-------- Data for review
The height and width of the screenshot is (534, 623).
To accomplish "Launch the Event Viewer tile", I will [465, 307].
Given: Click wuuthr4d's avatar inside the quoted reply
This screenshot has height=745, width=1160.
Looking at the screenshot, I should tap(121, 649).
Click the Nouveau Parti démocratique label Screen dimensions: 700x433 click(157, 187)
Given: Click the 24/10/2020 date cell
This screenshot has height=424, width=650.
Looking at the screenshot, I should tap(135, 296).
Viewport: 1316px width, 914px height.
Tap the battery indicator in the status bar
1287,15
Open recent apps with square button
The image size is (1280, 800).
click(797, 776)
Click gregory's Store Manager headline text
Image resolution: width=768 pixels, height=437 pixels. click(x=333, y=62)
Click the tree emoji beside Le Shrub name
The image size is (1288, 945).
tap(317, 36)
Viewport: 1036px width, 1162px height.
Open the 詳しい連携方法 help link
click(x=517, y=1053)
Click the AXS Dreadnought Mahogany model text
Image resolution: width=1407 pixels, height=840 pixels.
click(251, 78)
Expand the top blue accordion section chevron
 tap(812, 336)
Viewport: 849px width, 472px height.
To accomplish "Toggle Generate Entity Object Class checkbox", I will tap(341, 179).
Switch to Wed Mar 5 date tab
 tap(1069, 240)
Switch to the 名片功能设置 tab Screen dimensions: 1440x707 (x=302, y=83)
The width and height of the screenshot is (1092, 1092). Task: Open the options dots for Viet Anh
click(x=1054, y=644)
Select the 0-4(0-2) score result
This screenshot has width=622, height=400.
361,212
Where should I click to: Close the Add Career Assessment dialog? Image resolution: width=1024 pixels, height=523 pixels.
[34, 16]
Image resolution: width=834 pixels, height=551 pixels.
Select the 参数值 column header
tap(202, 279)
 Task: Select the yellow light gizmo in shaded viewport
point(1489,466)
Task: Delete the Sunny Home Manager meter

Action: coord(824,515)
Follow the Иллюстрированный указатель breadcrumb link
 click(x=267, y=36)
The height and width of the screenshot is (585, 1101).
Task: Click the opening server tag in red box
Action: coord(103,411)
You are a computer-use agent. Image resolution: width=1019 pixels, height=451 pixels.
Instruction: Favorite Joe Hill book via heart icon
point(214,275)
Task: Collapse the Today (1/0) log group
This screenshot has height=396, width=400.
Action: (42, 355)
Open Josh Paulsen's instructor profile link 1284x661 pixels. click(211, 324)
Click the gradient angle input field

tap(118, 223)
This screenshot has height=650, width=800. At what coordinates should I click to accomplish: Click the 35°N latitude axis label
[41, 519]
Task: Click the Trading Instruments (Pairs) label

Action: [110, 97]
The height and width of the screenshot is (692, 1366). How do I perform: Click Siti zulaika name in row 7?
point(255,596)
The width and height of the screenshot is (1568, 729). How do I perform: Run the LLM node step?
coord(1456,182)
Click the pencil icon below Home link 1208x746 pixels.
----------------
■ Problem to work on: The result should be every line that contains "will", copied from the entries.

■ Problem solution:
To accomplish "Launch the Event Viewer tile", I will [465, 307].
To accomplish "Toggle Generate Entity Object Class checkbox", I will tap(341, 179).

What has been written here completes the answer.